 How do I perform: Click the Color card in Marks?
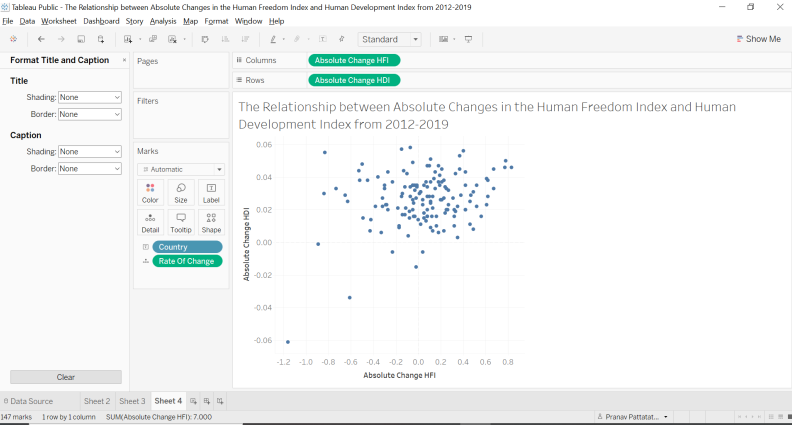point(150,193)
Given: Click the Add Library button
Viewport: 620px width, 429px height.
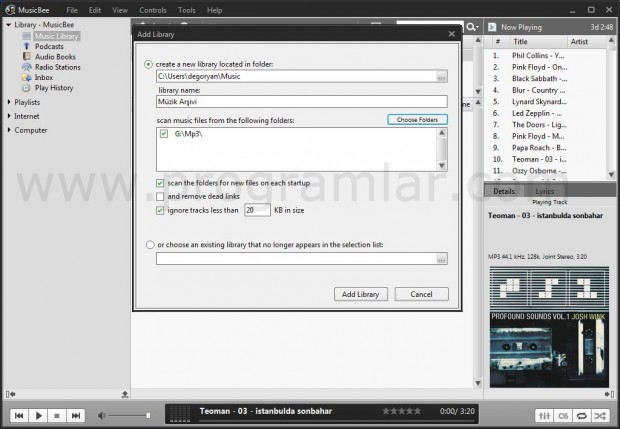Looking at the screenshot, I should (x=359, y=294).
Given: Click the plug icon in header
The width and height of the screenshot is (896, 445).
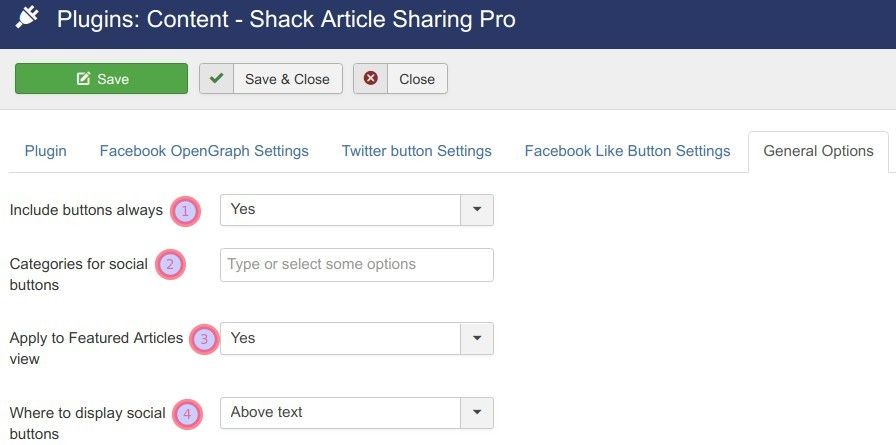Looking at the screenshot, I should tap(27, 19).
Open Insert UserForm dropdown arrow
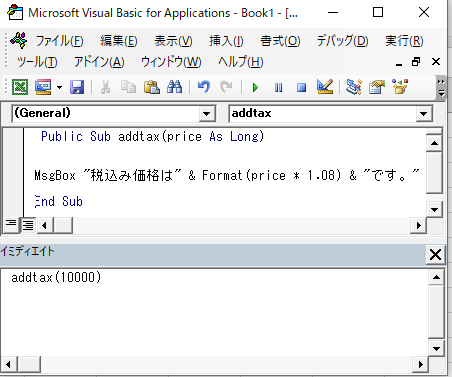452x377 pixels. pos(59,88)
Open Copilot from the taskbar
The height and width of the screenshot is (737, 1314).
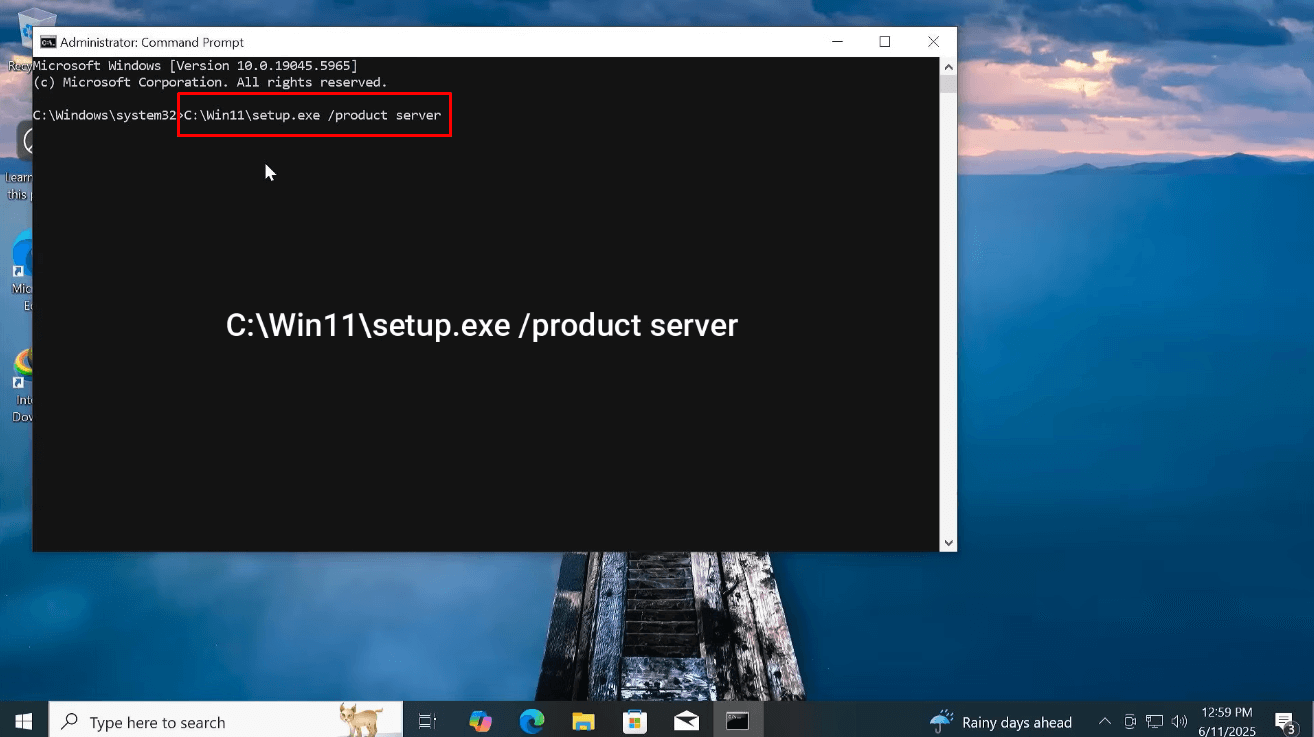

Task to complete: Repeat the line that contains "Given: Click the Add Library button" and each line after it, through the last line of the listing, exactly and alone; pictures stay out of the repeat.

Answer to this problem:
Given: Click the Add Library button
Viewport: 620px width, 429px height.
Looking at the screenshot, I should (x=359, y=294).
Given: Click the plug icon in header
The width and height of the screenshot is (896, 445).
Looking at the screenshot, I should tap(27, 19).
Open Insert UserForm dropdown arrow
452x377 pixels. pos(59,88)
Open Copilot from the taskbar
The height and width of the screenshot is (737, 1314).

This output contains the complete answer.